--- INPUT ROWS ---

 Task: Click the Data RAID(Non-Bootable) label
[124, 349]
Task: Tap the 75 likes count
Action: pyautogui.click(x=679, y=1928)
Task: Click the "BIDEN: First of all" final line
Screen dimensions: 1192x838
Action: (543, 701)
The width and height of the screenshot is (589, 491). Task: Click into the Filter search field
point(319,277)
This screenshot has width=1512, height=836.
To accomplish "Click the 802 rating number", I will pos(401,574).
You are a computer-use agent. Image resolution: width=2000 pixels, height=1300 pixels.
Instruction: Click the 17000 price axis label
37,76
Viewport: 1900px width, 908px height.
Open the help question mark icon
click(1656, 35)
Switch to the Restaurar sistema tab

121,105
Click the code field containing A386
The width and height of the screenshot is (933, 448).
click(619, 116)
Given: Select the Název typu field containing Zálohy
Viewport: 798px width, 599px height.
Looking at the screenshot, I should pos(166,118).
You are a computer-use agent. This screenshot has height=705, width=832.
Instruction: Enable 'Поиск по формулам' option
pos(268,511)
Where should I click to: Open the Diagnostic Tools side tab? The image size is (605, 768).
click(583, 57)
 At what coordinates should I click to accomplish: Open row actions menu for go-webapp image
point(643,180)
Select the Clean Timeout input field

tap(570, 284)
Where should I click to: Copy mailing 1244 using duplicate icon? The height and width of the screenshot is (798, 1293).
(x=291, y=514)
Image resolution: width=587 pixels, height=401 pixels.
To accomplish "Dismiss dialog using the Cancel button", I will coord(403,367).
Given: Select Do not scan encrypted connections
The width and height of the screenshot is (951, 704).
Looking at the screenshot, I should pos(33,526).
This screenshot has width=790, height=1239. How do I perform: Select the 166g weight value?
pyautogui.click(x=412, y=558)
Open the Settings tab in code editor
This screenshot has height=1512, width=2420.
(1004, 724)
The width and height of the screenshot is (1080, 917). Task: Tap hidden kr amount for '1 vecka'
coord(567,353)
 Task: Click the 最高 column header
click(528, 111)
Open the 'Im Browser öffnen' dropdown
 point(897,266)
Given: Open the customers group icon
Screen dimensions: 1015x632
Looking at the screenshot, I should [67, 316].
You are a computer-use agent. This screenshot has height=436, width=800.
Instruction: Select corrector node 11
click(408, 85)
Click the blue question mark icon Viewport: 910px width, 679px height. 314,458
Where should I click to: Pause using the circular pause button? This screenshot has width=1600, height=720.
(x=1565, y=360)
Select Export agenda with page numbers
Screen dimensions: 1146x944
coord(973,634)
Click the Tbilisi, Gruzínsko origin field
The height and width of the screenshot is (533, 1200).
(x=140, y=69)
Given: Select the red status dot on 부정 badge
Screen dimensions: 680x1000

---

▸ **WHAT TO PRODUCE**: Which lines of the data above contain the string "containing"? Gather every one of them and copy each line in full.

▸ **RIGHT ANSWER**:
Click the code field containing A386
Given: Select the Název typu field containing Zálohy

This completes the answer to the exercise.